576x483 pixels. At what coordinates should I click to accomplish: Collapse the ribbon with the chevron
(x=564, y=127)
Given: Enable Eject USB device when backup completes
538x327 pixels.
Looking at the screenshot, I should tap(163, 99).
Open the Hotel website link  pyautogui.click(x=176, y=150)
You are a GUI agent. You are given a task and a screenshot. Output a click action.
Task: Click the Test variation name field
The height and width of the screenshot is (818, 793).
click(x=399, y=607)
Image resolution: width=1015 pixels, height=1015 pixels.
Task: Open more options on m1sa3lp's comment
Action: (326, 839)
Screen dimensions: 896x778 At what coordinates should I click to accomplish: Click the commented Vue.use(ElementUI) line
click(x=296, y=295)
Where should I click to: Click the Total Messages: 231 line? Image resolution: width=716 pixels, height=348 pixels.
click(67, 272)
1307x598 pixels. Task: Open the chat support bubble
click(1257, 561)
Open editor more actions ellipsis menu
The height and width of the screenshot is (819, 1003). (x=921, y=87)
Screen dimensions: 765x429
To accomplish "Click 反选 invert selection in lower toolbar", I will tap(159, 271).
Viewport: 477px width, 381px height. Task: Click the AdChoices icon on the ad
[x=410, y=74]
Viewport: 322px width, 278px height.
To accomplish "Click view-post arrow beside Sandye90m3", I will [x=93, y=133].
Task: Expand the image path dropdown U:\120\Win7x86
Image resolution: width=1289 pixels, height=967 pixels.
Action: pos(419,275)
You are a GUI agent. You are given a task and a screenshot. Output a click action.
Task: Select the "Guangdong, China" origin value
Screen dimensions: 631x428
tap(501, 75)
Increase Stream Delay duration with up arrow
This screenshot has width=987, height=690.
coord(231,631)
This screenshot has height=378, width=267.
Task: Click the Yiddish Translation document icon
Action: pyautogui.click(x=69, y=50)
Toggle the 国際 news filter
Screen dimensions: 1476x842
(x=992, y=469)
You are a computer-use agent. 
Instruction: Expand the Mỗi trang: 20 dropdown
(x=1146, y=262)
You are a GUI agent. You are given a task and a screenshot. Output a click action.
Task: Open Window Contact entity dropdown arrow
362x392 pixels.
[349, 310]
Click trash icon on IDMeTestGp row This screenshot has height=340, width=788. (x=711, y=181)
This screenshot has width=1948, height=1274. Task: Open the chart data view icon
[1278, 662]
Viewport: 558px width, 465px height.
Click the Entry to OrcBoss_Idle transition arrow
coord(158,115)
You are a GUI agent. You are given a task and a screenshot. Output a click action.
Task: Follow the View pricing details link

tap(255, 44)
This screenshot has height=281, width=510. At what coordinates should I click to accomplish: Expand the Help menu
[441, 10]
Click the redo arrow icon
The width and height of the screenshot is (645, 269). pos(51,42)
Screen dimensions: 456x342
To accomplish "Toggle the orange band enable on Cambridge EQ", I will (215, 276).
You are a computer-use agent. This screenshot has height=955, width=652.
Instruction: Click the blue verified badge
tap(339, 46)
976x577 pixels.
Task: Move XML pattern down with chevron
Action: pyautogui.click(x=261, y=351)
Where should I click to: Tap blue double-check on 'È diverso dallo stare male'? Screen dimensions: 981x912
---
→ Exercise description: Starting with the line containing "Click trash icon" and going on through the line containing "[1278, 662]", reproduce those lines of the material, requests included. Rescale each click coordinate in the answers by multiplying it by 2.1 and rounding to the nearest whole number, with halves rounded up.

→ Exercise response:
Click trash icon on IDMeTestGp row This screenshot has height=340, width=788. (x=1493, y=380)
This screenshot has width=1948, height=1274. Task: Open the chart data view icon
[2684, 1390]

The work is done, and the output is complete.